While Medicaid, even as expanded under Obamacare, is inadequate, it nonetheless has well-documented benefits which will now be denied to low-income people by state governments and at the federal level. According to the Kaiser Family Foundation’s Medicaid Pocket Primer, the program has produced “dramatic declines in infant and child mortality … reduced teen mortality, improved long-run educational attainment … and lower rates of hospitalization and emergency department visits later in life.”

The government of Maine is seeking to deny people not only these benefits, but a long list of others. A March 2017 report by the Maine Center for Economic Policy lists $1.9 billion in available federal funding that has been forfeited by Governor LePage and the state legislature since 2011, either through outright refusal to accept program funding, failure to apply for available grants, or refusal to maximize matching funds.
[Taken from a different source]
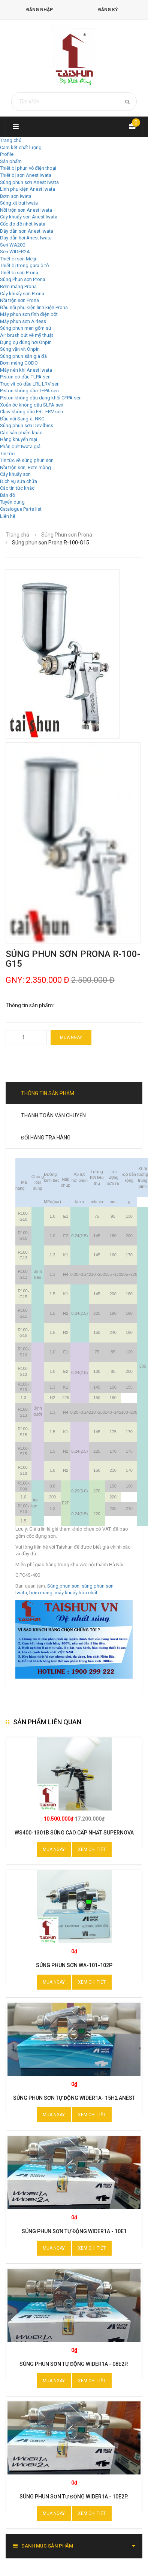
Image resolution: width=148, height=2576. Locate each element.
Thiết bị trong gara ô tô (24, 265)
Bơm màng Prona (18, 286)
Programs that have been deprived include arsenic testing in well water, supportive services for Alzheimer’s sufferers, opioid addiction treatment, mental health treatment for teenagers, dental health for rural populations, Head Start, after-school programs for children of working parents, tuition and family support for low-income parents who are in college, health insurance for parents making between 100 and 200 percent of the federal poverty level, and the Children’s Health Insurance Program (CHIP).

The Medicaid work requirement, therefore, does not arise from a lack of social resources. Currently the federal government pays 64 percent of Maine’s Medicaid costs. For adults who have become eligible since the Obamacare expansion, the federal government offers to cover 95 percent of the cost.